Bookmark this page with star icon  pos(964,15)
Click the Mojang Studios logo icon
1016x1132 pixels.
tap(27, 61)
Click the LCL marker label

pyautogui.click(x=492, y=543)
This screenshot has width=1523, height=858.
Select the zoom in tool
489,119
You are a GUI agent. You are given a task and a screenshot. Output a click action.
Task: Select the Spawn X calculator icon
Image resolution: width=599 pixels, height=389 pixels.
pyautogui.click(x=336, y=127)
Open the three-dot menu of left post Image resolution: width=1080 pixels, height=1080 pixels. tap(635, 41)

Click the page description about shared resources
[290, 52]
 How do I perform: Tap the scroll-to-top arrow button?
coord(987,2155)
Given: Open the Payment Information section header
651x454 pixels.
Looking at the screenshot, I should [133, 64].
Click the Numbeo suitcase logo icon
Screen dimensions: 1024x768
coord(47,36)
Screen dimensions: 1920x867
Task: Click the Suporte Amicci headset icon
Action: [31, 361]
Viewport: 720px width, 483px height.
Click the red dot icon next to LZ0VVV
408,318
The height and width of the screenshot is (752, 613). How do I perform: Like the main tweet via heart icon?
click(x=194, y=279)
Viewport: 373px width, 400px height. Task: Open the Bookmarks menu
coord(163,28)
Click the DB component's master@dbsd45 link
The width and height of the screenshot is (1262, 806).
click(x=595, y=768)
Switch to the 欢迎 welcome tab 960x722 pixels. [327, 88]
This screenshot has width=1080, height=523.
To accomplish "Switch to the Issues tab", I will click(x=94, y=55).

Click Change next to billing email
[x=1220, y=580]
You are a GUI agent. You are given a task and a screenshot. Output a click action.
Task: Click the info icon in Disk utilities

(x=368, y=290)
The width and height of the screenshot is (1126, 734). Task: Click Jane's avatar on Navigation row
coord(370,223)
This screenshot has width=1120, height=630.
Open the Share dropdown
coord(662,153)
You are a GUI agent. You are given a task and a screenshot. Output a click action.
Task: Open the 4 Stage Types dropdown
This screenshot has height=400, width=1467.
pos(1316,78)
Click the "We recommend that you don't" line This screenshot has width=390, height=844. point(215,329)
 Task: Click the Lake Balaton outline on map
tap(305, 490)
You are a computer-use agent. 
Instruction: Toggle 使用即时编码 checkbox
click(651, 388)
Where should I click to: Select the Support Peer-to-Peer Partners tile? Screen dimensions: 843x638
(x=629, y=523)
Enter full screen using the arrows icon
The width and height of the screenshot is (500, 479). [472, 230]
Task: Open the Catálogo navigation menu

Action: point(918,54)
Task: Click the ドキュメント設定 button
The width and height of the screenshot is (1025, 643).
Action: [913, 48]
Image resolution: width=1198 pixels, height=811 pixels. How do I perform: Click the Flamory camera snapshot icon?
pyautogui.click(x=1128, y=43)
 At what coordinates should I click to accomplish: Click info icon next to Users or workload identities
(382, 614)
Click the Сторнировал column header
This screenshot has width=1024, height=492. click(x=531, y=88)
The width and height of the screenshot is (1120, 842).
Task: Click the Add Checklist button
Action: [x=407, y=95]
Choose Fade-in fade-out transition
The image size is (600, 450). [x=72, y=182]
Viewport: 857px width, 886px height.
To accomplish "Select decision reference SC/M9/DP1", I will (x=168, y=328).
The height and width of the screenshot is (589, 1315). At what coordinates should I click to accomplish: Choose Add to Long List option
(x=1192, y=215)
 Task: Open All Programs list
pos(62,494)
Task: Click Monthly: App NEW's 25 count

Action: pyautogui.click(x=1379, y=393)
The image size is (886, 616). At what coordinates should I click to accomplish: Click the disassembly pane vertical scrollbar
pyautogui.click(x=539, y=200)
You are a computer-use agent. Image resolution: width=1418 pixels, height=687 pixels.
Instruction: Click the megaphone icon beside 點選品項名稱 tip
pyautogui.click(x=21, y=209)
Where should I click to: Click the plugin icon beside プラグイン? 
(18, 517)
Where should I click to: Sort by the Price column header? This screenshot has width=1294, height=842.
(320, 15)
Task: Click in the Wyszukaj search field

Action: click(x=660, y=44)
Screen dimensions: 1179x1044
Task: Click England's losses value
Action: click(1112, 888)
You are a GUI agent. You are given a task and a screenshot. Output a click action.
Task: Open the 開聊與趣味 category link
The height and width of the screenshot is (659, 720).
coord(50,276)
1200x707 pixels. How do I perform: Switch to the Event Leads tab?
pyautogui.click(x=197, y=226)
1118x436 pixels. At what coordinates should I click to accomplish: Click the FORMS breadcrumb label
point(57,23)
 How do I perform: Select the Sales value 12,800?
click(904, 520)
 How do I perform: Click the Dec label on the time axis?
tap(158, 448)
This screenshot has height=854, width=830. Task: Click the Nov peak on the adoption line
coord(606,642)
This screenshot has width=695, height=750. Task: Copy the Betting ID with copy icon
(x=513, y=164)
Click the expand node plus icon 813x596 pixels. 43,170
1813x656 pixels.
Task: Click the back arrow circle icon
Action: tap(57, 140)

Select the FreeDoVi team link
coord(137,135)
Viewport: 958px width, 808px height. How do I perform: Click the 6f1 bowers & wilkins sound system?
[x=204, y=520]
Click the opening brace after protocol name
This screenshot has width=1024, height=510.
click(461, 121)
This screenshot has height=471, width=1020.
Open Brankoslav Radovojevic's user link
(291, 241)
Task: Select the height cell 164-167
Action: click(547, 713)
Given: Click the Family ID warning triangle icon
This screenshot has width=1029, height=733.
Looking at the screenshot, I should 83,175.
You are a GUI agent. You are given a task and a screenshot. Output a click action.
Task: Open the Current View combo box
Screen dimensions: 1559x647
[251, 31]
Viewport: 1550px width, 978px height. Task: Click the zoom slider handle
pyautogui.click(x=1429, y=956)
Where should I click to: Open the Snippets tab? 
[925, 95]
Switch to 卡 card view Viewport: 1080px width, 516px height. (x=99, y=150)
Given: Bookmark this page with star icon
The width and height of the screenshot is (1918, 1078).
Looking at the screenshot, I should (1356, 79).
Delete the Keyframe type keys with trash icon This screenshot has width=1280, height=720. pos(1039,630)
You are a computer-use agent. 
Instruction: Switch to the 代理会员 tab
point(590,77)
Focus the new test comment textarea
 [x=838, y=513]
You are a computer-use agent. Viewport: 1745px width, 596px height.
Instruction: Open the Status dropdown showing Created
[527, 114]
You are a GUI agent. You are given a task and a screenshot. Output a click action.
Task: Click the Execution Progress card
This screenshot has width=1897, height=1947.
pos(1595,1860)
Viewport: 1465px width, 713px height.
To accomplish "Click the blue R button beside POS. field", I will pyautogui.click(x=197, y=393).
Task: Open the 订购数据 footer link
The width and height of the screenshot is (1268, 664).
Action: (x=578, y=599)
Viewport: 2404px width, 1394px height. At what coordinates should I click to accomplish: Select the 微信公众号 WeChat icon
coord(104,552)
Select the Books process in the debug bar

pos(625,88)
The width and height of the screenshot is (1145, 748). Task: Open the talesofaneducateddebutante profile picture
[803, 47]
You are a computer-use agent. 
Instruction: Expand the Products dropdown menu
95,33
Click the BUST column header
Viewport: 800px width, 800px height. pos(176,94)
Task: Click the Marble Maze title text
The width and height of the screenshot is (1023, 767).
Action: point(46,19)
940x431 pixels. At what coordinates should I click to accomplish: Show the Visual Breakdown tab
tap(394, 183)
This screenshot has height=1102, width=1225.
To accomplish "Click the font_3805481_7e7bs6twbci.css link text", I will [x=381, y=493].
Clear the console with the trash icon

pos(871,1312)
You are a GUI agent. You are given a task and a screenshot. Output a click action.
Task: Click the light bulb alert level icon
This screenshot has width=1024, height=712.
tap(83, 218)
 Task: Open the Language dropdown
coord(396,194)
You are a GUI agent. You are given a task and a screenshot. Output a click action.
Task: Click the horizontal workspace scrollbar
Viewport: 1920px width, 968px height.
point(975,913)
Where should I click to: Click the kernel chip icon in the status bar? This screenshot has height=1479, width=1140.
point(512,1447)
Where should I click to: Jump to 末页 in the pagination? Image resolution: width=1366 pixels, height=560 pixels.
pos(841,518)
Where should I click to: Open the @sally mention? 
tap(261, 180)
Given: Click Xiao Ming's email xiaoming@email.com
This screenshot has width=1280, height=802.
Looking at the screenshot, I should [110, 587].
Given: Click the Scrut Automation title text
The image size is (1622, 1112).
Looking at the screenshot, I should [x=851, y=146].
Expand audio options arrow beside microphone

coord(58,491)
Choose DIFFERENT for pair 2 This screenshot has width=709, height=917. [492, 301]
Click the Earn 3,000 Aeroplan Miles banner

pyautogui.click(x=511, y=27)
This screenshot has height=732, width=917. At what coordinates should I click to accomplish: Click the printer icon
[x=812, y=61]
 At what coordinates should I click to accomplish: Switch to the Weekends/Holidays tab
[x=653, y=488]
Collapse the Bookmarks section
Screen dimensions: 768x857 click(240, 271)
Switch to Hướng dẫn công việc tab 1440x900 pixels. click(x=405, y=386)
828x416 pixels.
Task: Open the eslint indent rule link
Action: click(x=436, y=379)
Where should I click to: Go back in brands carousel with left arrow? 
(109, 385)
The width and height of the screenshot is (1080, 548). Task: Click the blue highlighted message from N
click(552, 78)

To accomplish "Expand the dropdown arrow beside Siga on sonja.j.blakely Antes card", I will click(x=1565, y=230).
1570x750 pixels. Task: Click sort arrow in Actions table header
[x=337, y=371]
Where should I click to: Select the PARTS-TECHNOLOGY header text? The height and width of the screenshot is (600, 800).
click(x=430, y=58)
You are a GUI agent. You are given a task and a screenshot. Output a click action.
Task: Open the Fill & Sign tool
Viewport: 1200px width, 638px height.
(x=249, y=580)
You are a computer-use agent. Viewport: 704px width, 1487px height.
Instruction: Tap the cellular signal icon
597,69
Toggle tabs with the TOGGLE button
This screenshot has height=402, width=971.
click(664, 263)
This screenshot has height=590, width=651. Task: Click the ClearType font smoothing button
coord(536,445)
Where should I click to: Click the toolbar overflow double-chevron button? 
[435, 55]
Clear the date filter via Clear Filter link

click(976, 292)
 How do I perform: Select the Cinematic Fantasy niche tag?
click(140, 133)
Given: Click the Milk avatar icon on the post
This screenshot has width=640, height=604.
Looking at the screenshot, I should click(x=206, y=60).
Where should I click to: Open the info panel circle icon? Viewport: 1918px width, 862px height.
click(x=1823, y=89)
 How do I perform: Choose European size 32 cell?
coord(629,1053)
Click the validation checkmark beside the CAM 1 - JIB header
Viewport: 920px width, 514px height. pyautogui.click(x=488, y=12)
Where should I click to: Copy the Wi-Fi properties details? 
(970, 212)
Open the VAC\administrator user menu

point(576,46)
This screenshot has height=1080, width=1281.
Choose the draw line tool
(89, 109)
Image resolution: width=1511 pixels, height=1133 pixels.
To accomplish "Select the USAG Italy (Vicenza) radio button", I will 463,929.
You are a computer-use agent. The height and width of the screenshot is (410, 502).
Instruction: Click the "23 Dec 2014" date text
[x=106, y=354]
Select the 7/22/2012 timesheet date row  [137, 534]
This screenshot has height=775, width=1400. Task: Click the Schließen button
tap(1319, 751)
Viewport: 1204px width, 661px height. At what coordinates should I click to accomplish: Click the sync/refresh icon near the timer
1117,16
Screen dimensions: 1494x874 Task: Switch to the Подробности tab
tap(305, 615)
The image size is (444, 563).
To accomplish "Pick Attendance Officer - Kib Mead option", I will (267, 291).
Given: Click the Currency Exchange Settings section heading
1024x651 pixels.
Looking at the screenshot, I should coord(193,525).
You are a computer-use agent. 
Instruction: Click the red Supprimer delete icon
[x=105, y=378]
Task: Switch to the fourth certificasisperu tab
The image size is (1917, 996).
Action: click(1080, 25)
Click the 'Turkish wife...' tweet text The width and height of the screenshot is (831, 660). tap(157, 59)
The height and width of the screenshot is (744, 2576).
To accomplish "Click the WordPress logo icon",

▬▬▬▬▬▬▬▬▬▬

Your instructions: Above are the entries; count how many of their lines contain the word "post" and give only that number.

Reply to the task: 2